Von besonderem Interesse sind Ortsnamen, die in irgendeiner Weise den Begriff Wein beinhalten. Dies gilt in zweierlei Weise. Ein Ortsname wird nicht zufällig gewählt, sondern enthält häufig charakteristische Informationen über den Ort. Findet sich demnach ein mit Wein verbundener Begriff in einem Ortsnamen, so ist von einem Weinanbau vor Ort auszugehen. Antike Ortsnamen lassen sich häufig genau mit antiken Stätten identifizieren, und daher haben wir auch eine sehr genaue Information, wo entsprechender Weinanbau belegt ist. Die Tabelle auf S. 44 bietet eine Zusammenstellung der Ortsnamen in biblischen und außerbiblischen Texten im Bereich der südlichen Levante, die mit einem Begriff gebildet sind, der irgendwie mit dem Weinanbau verbunden ist. Außerdem sind außerbiblische Belege hinzugefügt, wenn sie einen konkreten Bezug auf Weinanbau in bestimmten Gebieten belegen. Die Ortslagen sind, soweit sie lokalisiert werden können, in Abb. 1 eingetragen.
Ein kurzer Überblick über die Lage der Orte bestätigt weitgehend, was schon anhand der biblischen Erzählungen beobachtet wurde. Das Gebiet Judas mit den Ortschaften bzw. Landschaftsbezeichnungen Anab, Bet-Kerem, Eschkol, Gittajim, Karmel und Sorek-Tal findet sich hier ebenso wieder wie das samarische Bergland mit Gat-Paran und dem Kerem-Tal. Mit Abel-Keramim ist auch das moabitische Territorium vertreten. Hinzu kommt nun das Karmel-Gebiet im Nordwesten des heutigen Staates Israel mit Gat-Padalla, Gat-Karmel und der Bezeichnung des Bergzuges Karmel selbst. Dieses Gebiet war auch im 20. Jh. n. Chr. wieder ein wichtiges Weinanbaugebiet. 1882 belebte Baron Edmond de Rothschild die Weinbaukultur in Palästina neu und pflanzte dort wieder Reben an.

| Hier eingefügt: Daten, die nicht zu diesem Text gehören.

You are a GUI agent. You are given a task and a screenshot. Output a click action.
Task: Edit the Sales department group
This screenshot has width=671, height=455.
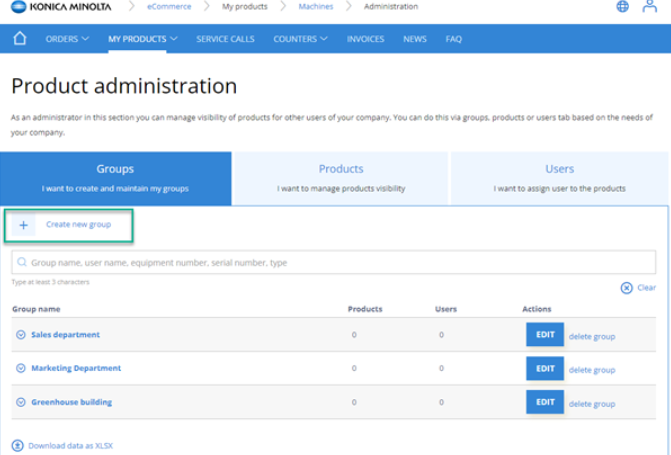click(x=545, y=335)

Zusätzlich werden nun, allerdings nur mit jeweils einem Ortsnamen, Untergaliläa (Gat-Hefer), Gat-Rimmon im Norden von Tel Aviv und Masreka in Edom (südliches Ostjordanland) genannt. Letztendlich zeigen die Ortsnamen aber gerade in der Kombination mit den Erzähltexten an, wo Wein vornehmlich angebaut wurde: Im Bergland Judas, Samarias und auf dem Karmel. Die Keltern, hebr. gat, lagen nach den Ortsnamen eher am unteren Abhang der Berge. Gat (Tell es-Safi) liegt bereits in der Schefela, wenig westlich von den Abhängen des judäischen Berglandes. Gat-Padalla und Gat-Karmel liegen jeweils südlich bzw. nördlich des Karmelgebirges, nur eine kurze Strecke von dem Bergzug entfernt. Die Verarbeitungszentren lagen offenbar eher in den Ebenen abseits der Abhänge, während das Bergland für den Weinanbau genutzt wurde.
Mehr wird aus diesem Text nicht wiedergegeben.